In many markets the Summer is when you can really pour it on in the community.  Take full advantage it's scoring time.   

Wednesday, December 28, 2016

The Old Fashioned Paper Diary

Rating services have been using the Paper Diary for around 45+ years.  They are still used around the world even with the advent of the people meter.  They are simple to fill out and there's not a lot of expense to get the data once you've got a willing participant.   But, it's getting harder and harder to get the younger audience to fill out a diary with a paper and pen.

Writing things down is something that is quickly fading from our world.  We click on the keyboards (no matter how small they are) and dictate to our devices.  There is no need to write much for the older half of Gen X and all the Millenials which make up the entire 18-45 cells. Even their signature is going digital.

We have seen the sample sizes continue to struggle in these cells and we often see extra cash sent to these groups to try and get the sample.  In most cases, the sample falls short and the diaries from these cells are weighted up, so they are worth 130 or 200 percent of the value of the demo cells that met their goals in returns.

So why not take the diary on-line?  Have it set up so you can fill it out on your smartphone or tablet or laptop.  Will younger demos fill it out?  Will it be more accurate?
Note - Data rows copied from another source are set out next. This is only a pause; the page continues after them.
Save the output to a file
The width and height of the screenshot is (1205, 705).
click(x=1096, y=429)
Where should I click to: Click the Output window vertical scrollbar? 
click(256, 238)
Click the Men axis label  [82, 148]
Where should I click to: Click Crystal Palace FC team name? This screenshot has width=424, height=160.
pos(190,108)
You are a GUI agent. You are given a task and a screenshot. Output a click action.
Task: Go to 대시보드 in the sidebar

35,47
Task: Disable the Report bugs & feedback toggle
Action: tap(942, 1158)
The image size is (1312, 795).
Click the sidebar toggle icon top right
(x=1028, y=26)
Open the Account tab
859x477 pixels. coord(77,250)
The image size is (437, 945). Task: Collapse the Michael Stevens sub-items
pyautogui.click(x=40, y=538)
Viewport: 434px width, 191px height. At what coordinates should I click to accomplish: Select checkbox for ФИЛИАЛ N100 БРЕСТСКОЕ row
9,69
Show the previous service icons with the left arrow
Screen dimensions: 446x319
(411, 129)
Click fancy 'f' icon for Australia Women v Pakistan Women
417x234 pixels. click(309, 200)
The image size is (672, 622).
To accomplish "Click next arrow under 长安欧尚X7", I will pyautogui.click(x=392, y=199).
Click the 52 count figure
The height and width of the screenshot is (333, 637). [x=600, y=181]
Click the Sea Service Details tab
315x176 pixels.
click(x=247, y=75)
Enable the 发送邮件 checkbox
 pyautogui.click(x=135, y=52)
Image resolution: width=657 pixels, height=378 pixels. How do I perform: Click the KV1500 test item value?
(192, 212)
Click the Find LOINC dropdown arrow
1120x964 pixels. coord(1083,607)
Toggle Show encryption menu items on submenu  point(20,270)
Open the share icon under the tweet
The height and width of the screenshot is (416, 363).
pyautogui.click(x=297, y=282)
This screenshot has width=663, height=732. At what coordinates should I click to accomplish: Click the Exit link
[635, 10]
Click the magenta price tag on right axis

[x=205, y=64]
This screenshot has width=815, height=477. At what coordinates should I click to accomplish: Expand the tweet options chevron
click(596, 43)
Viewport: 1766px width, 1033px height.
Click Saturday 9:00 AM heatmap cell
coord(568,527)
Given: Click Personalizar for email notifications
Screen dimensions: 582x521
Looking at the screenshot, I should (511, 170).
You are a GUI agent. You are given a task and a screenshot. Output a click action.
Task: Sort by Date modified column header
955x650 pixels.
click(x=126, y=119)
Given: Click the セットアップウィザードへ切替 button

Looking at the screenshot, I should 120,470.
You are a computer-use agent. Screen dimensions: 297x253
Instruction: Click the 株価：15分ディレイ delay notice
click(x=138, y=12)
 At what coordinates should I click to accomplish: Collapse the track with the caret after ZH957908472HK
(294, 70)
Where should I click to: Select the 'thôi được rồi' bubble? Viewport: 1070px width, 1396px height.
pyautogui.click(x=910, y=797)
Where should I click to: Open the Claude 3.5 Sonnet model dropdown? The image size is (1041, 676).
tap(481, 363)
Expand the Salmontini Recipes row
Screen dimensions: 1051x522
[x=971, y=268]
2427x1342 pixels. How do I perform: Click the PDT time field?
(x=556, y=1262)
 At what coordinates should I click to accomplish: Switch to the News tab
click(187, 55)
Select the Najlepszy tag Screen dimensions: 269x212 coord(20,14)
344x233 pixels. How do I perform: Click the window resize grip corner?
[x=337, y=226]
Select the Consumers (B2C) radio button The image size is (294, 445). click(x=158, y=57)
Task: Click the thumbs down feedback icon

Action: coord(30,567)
In Canada, their ratings system (Numeris), made the bold move to give it a try this past Fall.

So how did it turn out?  So far it looks like the sample return was up for 12+  just under 6%.  The 18-34 demos did show a stronger return.  But, the time spent listening was down - also around 6%.  Is the On Line Diary more cumbersome to fill out on a keyboard than just grabbing a pen?  We also saw fewer listening occasions, but longer reported listening when they did tune in according to what they entered in the on-line system.

No doubt there will be tweaking ahead, but it's a great move to at least see the potential of moving beyond the paper diary.

Wednesday, October 19, 2016

Is Social Media Branding A Waste!!!

We see it all the time as a brand or business launches something new and posts it on Facebook.   The post goes up and then you look at the comments and it's filled with haters.  Everyone complaining about the announcement to the point of no return.

Even though you may have 1000 likes and 800 shares, the 500 haters commenting and picking everything apart almost makes you wonder - should we have just announced the change on our website and avoided all comments?

This is one of the issues with Facebook and perhaps it's may not be your best option to announce a change.

I've recently seen some changes in radio stations where they ran out with announcements on Social Media.  The problem is that they had NO control over how the message would hit and with the door wide open for comments they get clobbered.   It usually starts with all the people who claim radio is useless or so old fashioned and that they have moved on to satellite radio or one of the streaming apps.  They claim not to listen at all, but they seem to know how bad it is or that the station doesn't play their kind of music now.  The same can go for personalities, contests, features and even special community events.  They can say anything they want in the comments - make it up and say whatever you want.

All it seems to take are a few haters tapping away on their keyboards to dampen the whole event or change.  There are ways to make sure you have some control when you announce in today's world - it may be worth it to consider the alternatives.  While yes - the haters will hate hate hate - you don't have to open the door just to accommodate them.